Wednesday, February 9, 2011

All That is Solid Melts into Air

Commenting on the constant revolutionizing of production, uninterrupted disturbance of all social conditions, everlasting uncertainty and agitation [that] distinguish the bourgeois epoch from all earlier ones, Karl Marx famously wrote, All that is solid melts into air, all that is holy is profaned. [Communist Manifesto, 1848]

Perhaps it really is an inevitable characteristic of modernity’s self-induced social disruptions and moral unraveling, but it seems to me that people increasingly seem to be having a harder and harder time accepting that anything can be ever be settled. Once upon a time, elections and the legislative process in democracies and authoritative pronouncements in religion were seen as appropriate vehicles for settling certain matters. Nowadays, however, the losing side on any controverted question seems less and less willing to accept that the matter has been settled. All that is solid melts into air seems like an increasingly fitting description for our loss of that fundamental requirement for an community that some things be accepted as settled.
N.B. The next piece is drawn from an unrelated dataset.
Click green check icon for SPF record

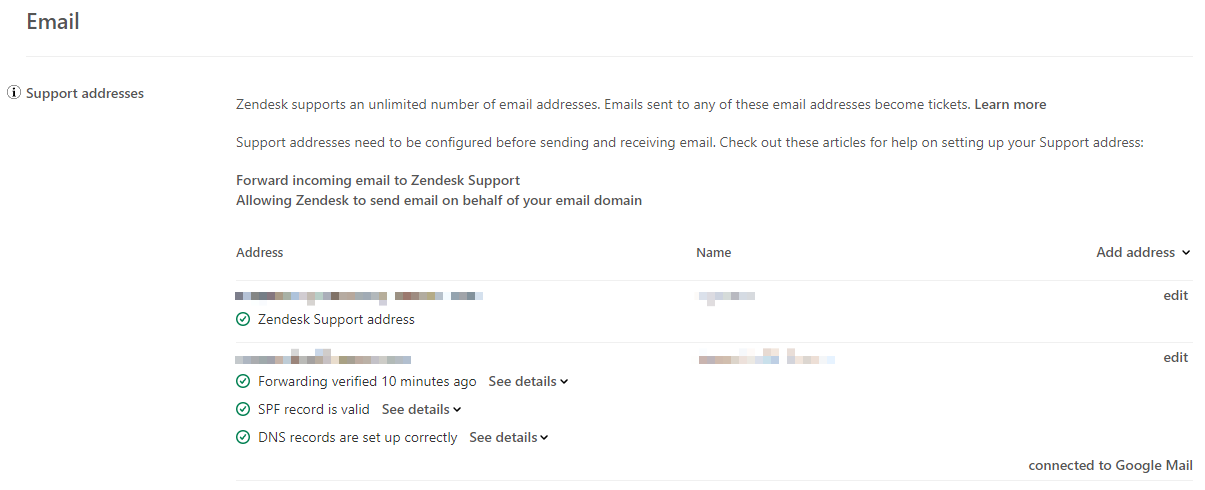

Of course, the fact that an issue may have been “settled” does not guarantee that it has been settled in the best way possible – let alone justly. There certainly are circumstances when one would feel justified – even obligated – to press on in opposition. The war in Europe was de facto "settled" in Germany’s favor in 1940 – except for the United Kingdom’s obstinate insistence on continuing the fight (for which we subsequent generations of beneficiaries ought to be eternally grateful).The claim of a constitutional right to abortion was similarly “settled” by the U.S. Supreme Court in 1973 – except in the minds and hearts of millions of Americans who have refused to become collaborators (even passively) in the legalized slaughter of millions of unborn children. Certainly there some “settled” questions that should not be treated as such.

A democratic political process makes provision for revisiting previous decisions. Laws can be amended - and even repealed. The U.S. Constitution itself can be amended – and (as happened once in the last century) an amendment may itself then be repealed. But these are largely exceptions to the general pattern. Exceptions there will always be; but, in a successfully fucntioning democratic polity, such exceptions must always be seen as precisely that - exceptions to the norm. The norm is that elections are taken as decisive, and that they have consequences for policy. Prolonged challenges to electoral results and to the presumptive legitimacy of democratically elected officials damage the process – and thus the polity. A democratic political culture, of course, must allow for dissent and provide vehicles for policy change, but it also presupposes a willingness to live with political outcomes that one has opposed.

Something similar seems to be at work in the religious realm – where the issue is not one of democratic legitimacy but of religious authority. Take for example, the negativity in certain quarters concerning the new English translation of the Roman Missal, set to be implemented in the U.S. this coming Fall. It’s not a matter of doctrine. So, one is certainly free to dislike the translation and to prefer another or even the present one. But that a new translation has been approved and is scheduled to be implemented is at this point a settled matter - settled by those who have the authority in the community to make such decisions. Nonetheless, one keeps hearing the same arguments raised over and over, as if nothing had been settled – as if nothing can ever be taken as settled. Such negativity can hardly have beneficial effects on the experience of worship and the life of the community. (Especially pernicious, it seems to me, are criticisms that focus on the process, rather than on the substance of the translation itself. One hears, for example, how this is a top-down maneuver, imposed upon ordinary people in the pews, destabilizing people’s established habits of worship, with little evidence of any popular demand for such a change – all of which ignores the fact the present translation, which such critics are presumptively defending, itself was imposed in much the same way.)

The constant undermining of democratic legitimacy in civil society and of religious authority in church communities can only further weaken the bonds that hold a community together and enable it best to fulfill its social purpose or its religious mission.